Narodowe Biuro Antykorupcyjne Ukrainy (NABU) poinformowało, że poszukiwany jest były szef Narodowego Banku Ukrainy Kyryło Szewczenko. Trwa również dochodzenie w sprawie dwóch innych osób, które miały popełnić przestępstwa finansowe, piastując kierownicze stanowiska w Ukrhazbanku w latach 2014-2019.
Jak oznajmiło NABU w komunikacie, Szewczenko oraz jeszcze dwoje byłych pracowników Ukrhazbanku są poszukiwani w związku z podejrzeniem popełnienia przestępstw – kradzieży ponad 200 mln hrywien, czyli blisko 27 mln zł według aktualnego kursu.
Urząd antykorupcyjny powiadomił, że podejrzani nie stawili się na wezwania śledczych.
4 października Szewczenko, który sprawował funkcję szefa NBU od 2020 r., poinformował o złożeniu dymisji w związku ze stanem zdrowia.

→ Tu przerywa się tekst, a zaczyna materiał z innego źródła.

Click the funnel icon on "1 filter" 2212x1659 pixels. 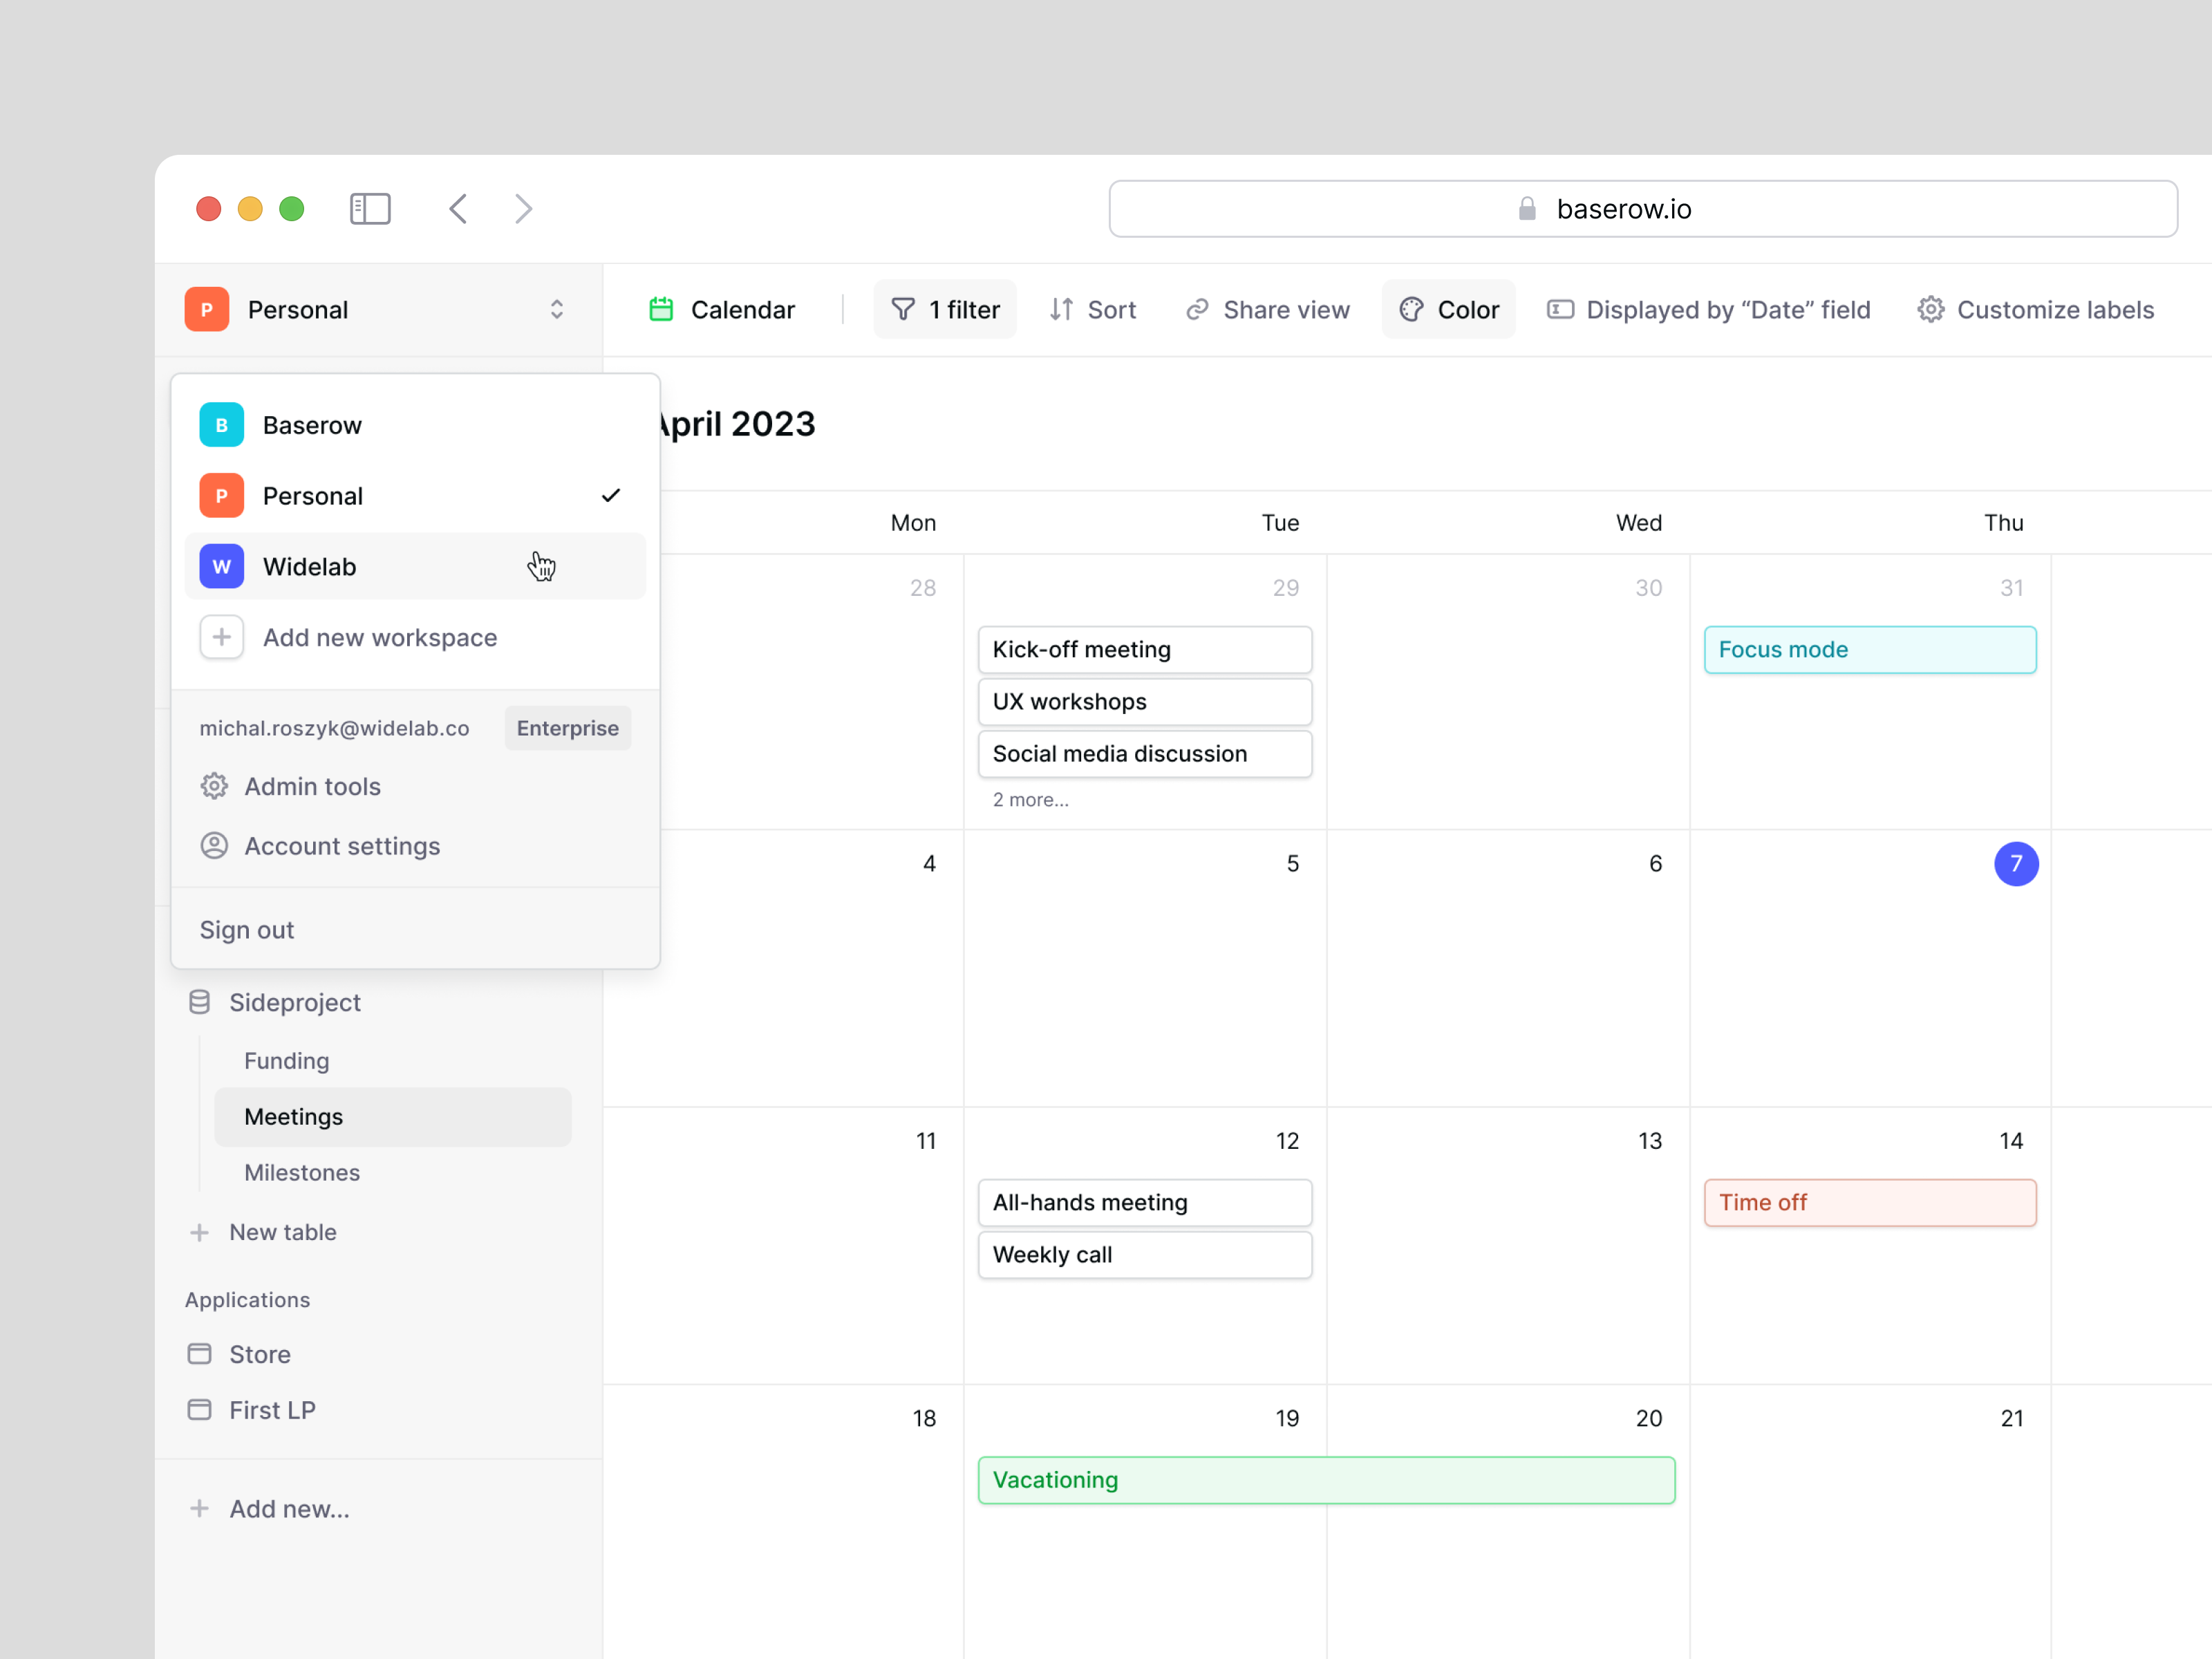pos(902,309)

Dwa dni później organy antykorupcyjne oświadczyły, że były prezes jest podejrzany o nielegalne działania, których miał dopuścić się pracując w Ukrhazbanku.
NABU i Specjalna Prokuratura Antykorupcyjna podały wówczas, że „w państwowym Ukrhazbanku wykryły nielegalną działalność osób piastujących stanowiska służbowe, która doprowadziła do strat w wysokości ponad 206 mln hrywien”.
Co ustaliły organy antykorupcyjne?
Według ustaleń organów antykorupcyjnych kierownictwo banku wypłacało premie za fikcyjne usługi „agentów”.
Podpisywano fikcyjne umowy z osobami fizycznymi i prawnymi, które rzekomo jako „agenci” banku sprowadzili do niego dużych klientów. Za takie „usługi” bank co miesiąc nielegalnie wypłacał „wynagrodzenie”
— powiadomiono.
W latach 2014-2019 wypłacono nielegalnie kwoty opiewające w sumie na ponad 206 mln hrywien.
Zarzuty nie dotyczą okresu, w którym Szewczenko sprawował funkcję prezesa NBU.